I linked to the paper in a recent comment [1]. The author has been active in the Higher Order Community Discord channel for quite a while. The Higher Order Company [2] is developing HVM (Higher Order Virtual Machine), a high performance implementation of interaction nets for both CPUs and GPUs, and started the channel to discuss development and related topics, such as the Bend language for programming the HVM, discussed on HN at [3].
The paper manages to present previous work on Levy's optimal beta reduction in a more streamlined fashion, generalizing duplicators to so-called replicators that avoid the need for separate book-keeping gadgets (like croissants and brackets)
. Its author also proves himself to be a skilled programmer in bringing his theory to life with this web based evaluator.
The app contrasts traditional graph-based λ-calculus reduction (which replaces nodes with entire subgraphs) with interaction (which makes only local modifications and hence needs more steps), while showing that semantics is preserved.
I find it much easier to see what is going on when selecting λ-calculus instead of Δ-Nets. E.g. for the mandatory Y Combinator,
λf.(λx.f (x x)) (λx.f (x x))
for which the difference with
λf.(λx.f (x x)) (λx.f (x x) f)
is very clear, whereas with Δ-nets the difference is more subtle. I guess it is because the visualization has more information than with the λ-calculus.
I don't know much about any of this, and I'm far from an expert on the lambda calculus. But I skimmed paper by OP, which is informative: https://arxiv.org/abs/2505.20314
The lambda calculus is an alternate model of computation created by Alonzo Church in the 1930s. It's basically a restricted programming language where the only things you can do are define anonymous functions, and apply those anonymous functions to input variables or the output of other functions.
The Lambda calculus statement And = λp.λq.p q p is more conventionally notated as And(p, q) = p(q(p)).
You can reduce lambda expressions -- basically, this is "Simplifying this program as far as possible" what you expect a good optimizing compiler to do.
When there are multiple possible simplifications, which one should you pick? This is a complicated problem people basically solved years ago, but the solutions are also complicated and have a lot of moving parts. OP came up with a graph-based system called ∆-Nets that is less complicated and more clearly explained than the older solutions. ∆-Nets is a lot easier for people to understand and implement, so it might have practical applications making better performance and tooling for lambda-calculus-based programming languages. Which might in turn have practical benefits for areas where those languages are used (e.g. compilers).
The linked simulation lets you write a lambda calculus program, see what it looks like as a ∆-Net graph, and click to simplify the graph.
It's only tangentially related to OP, but YouTube channel 2swap recently had an interesting video about lambda calculus that you don't have to be an expert to enjoy: https://www.youtube.com/watch?v=RcVA8Nj6HEo
Cosign, 10 hours in and comments are exclusively people who seemingly know each other already riffing on top of something that's not clear to an audience outside the community, or replying to a coarser version of request with ~0 information. (some tells: referring to other people by first name; having a 1:1 discussion about the meaning of a fork by some other person)

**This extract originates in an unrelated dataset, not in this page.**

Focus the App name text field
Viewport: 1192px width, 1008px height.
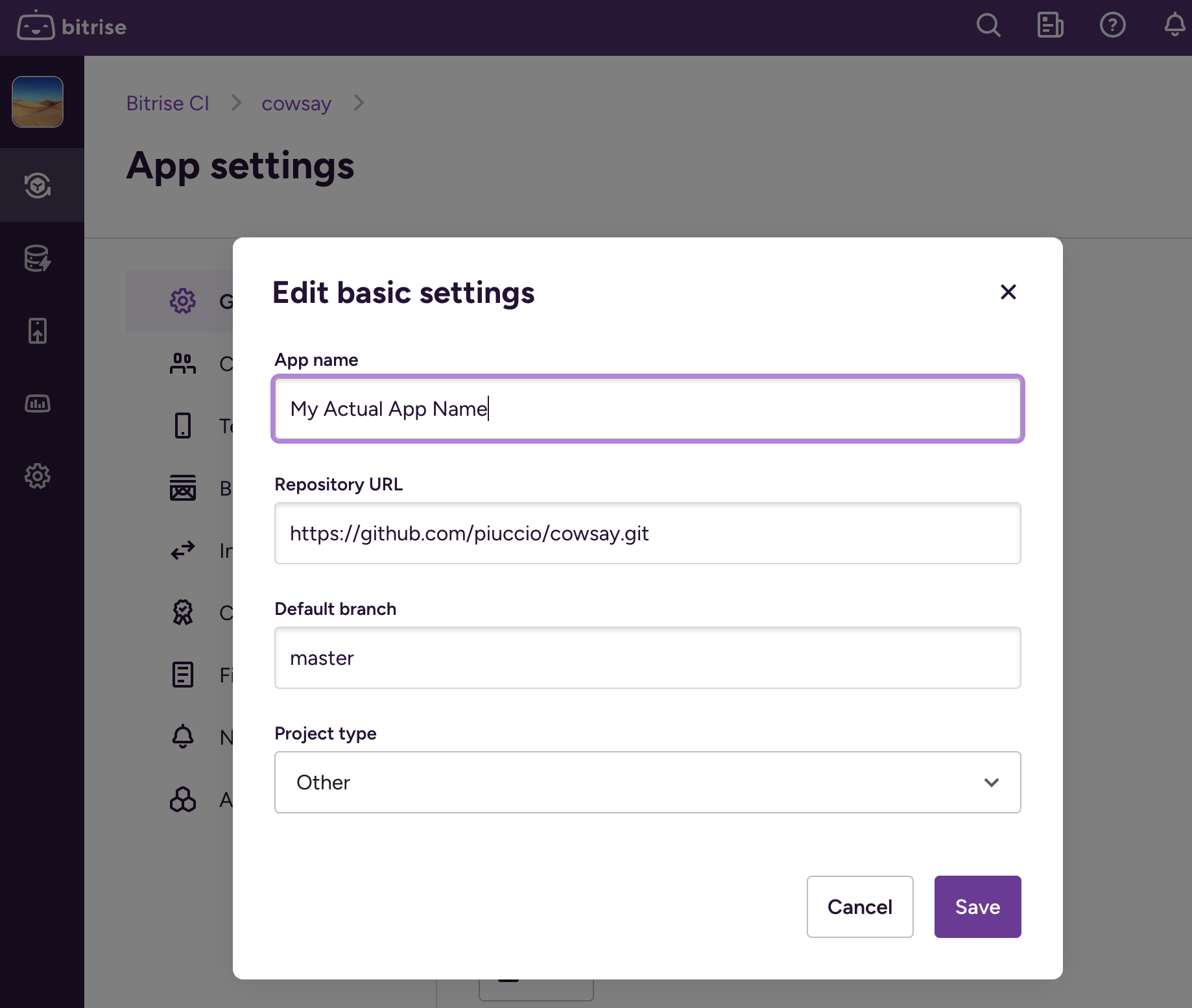coord(647,409)
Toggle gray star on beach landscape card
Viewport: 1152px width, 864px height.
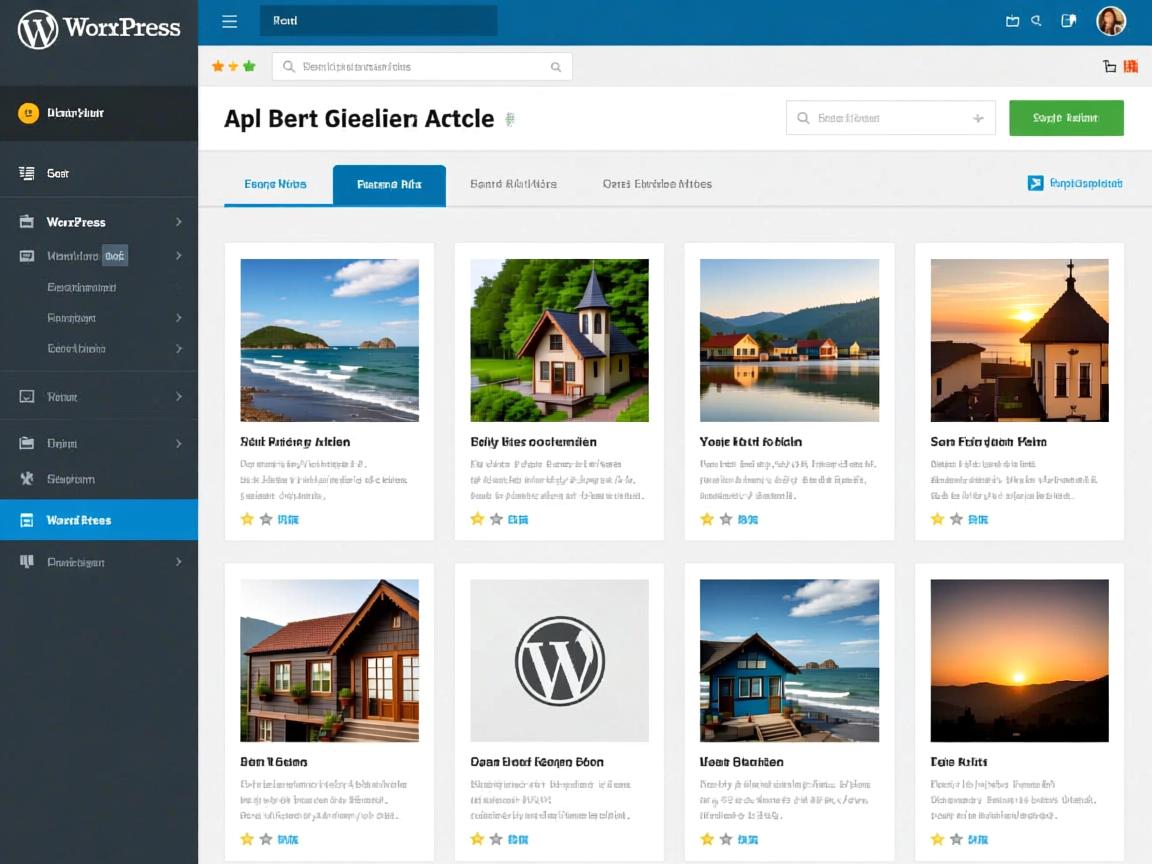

This is quite different. Salvadori's work aims for optimal reduction of the full lambda calculus (which requires something called "bookkeeping"/"oracle"), while HOC works on optimal/parallel reduction of a certain subset of the lambda calculus.
Both approaches have been researched for a long time now, where HOC's subset is typically referred to as "abstract algorithm". For example, a version of the lambdas calculus where any variable can be used at most once (the "affine lambda calculus"), can be reduced optimally with interaction nets without requiring any bookkeeping.
The novel thing about Salvadori's work is that it develops a new (and better explained) bookkeeping mechanism.
The linked paper: https://arxiv.org/pdf/2505.20314 claims the squiggles they introduce are apparently a model to solve Levy-optimal parallel reduction of lambda terms.
But the author has no affiliation, it's very weird they're calling this "lambda-reduction" and it heavily smells of AI slop?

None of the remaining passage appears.